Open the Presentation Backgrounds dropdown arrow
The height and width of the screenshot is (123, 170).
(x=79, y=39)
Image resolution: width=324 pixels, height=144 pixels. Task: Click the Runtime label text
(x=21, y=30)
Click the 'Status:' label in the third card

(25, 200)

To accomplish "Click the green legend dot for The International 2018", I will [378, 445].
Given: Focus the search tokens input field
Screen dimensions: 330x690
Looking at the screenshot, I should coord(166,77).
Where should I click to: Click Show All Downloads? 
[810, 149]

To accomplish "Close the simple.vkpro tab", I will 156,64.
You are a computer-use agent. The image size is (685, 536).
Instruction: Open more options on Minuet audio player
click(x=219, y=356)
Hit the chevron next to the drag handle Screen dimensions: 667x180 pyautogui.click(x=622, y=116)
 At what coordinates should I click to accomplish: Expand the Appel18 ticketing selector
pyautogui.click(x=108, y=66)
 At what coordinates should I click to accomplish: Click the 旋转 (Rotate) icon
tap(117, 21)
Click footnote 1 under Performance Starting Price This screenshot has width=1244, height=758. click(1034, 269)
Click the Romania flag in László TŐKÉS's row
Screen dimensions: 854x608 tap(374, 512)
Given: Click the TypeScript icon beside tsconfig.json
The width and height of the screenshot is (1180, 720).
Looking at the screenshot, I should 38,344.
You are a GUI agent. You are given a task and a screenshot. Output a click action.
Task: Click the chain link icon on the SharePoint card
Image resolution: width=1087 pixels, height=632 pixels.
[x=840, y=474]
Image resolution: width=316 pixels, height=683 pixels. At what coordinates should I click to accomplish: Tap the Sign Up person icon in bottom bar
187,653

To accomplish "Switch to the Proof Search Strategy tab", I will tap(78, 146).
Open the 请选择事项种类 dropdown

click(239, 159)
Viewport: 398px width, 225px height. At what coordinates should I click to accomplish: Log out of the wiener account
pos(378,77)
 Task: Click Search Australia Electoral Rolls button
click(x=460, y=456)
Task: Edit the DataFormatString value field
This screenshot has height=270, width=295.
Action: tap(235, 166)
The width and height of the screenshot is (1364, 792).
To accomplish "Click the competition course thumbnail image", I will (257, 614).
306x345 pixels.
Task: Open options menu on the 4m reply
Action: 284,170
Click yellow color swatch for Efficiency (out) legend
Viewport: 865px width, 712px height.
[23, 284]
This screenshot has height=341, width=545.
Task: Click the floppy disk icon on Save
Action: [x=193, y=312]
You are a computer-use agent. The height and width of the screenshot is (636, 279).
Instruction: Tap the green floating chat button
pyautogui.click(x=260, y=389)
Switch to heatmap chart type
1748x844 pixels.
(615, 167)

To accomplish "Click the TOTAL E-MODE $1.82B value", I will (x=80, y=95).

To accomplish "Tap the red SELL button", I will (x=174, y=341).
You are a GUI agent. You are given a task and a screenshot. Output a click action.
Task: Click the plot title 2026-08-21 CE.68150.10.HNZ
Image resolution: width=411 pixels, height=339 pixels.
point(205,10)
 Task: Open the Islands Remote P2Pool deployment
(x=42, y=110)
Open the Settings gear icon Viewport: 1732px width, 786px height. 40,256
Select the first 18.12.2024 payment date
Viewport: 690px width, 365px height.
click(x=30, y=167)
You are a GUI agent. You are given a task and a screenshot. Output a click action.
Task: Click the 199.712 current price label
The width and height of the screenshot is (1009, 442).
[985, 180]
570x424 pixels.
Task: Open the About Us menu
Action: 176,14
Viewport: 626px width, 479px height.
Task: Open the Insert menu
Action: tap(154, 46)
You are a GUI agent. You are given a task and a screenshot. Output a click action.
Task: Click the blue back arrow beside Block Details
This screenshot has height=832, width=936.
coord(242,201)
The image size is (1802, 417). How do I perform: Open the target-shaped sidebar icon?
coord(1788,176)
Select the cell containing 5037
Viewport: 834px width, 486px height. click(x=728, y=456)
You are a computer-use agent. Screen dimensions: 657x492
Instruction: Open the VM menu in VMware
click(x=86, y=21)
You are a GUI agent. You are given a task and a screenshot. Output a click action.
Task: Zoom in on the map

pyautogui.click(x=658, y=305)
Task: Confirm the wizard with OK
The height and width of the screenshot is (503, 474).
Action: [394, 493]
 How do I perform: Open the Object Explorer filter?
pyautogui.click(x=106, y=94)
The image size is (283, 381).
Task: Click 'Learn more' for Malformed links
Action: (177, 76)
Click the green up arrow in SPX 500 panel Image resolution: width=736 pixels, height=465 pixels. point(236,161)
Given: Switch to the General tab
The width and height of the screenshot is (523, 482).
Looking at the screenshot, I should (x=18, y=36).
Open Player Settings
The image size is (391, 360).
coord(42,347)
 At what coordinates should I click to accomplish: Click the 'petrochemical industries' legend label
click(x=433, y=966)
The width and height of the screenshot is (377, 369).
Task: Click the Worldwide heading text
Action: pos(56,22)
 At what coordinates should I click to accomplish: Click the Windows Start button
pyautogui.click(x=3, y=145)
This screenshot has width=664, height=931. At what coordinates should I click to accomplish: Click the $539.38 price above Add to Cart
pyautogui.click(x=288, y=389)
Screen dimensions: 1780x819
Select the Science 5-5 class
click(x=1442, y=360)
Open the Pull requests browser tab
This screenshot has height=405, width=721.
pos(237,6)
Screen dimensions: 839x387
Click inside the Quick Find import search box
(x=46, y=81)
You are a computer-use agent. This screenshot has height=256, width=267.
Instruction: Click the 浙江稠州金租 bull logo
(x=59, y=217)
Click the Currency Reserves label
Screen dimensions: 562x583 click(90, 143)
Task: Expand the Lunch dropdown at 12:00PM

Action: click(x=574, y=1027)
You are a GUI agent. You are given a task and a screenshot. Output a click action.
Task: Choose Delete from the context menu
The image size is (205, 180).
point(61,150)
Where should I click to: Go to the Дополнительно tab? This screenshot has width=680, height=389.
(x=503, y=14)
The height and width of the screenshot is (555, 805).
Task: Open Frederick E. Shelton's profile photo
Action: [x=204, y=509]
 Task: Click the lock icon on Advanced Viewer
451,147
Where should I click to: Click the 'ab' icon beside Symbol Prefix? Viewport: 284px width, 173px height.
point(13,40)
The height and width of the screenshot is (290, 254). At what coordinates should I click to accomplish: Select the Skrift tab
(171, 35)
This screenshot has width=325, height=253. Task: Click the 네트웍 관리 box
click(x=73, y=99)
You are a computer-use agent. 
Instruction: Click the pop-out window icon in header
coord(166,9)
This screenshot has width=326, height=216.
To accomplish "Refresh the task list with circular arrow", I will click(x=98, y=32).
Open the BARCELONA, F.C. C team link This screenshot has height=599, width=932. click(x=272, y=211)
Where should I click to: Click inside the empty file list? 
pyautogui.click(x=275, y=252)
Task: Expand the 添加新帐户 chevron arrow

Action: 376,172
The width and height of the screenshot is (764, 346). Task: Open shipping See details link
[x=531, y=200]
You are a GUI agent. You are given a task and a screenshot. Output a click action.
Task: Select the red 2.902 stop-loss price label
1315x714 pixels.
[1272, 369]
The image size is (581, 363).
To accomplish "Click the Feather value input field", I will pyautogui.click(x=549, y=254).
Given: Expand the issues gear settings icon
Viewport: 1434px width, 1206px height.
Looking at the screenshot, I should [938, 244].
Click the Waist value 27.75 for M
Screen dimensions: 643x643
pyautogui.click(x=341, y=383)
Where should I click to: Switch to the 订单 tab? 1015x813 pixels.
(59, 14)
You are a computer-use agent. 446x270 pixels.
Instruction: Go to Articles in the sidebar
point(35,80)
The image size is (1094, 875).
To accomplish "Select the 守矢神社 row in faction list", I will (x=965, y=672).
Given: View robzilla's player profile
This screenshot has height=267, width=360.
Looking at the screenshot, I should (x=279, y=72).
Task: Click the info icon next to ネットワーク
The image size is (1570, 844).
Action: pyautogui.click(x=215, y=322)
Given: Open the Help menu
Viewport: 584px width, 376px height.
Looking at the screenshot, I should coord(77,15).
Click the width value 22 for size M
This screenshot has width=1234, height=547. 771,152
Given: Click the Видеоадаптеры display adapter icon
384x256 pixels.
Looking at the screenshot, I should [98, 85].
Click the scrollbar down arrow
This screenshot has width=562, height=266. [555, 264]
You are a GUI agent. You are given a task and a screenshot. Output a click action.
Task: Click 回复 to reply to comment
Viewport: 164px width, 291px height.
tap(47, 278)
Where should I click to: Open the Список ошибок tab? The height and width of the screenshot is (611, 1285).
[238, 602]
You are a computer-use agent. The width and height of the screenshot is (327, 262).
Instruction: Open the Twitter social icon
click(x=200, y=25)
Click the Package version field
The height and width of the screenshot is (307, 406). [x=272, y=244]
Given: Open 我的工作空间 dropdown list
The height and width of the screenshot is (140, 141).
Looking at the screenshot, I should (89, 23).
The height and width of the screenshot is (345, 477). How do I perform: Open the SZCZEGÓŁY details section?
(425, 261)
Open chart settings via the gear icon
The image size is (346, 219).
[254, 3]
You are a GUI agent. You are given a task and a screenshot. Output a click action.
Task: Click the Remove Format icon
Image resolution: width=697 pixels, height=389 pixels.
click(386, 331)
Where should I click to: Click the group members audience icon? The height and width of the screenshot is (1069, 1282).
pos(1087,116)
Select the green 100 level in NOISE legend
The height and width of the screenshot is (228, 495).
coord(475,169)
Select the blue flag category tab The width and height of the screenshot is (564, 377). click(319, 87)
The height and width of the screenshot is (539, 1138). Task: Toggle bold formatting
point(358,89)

______

PROBLEM DESCRIPTION ▸ For the material above, count the lines where the string "input" appears and reply with the count only.

YOUR SOLUTION ▸ 2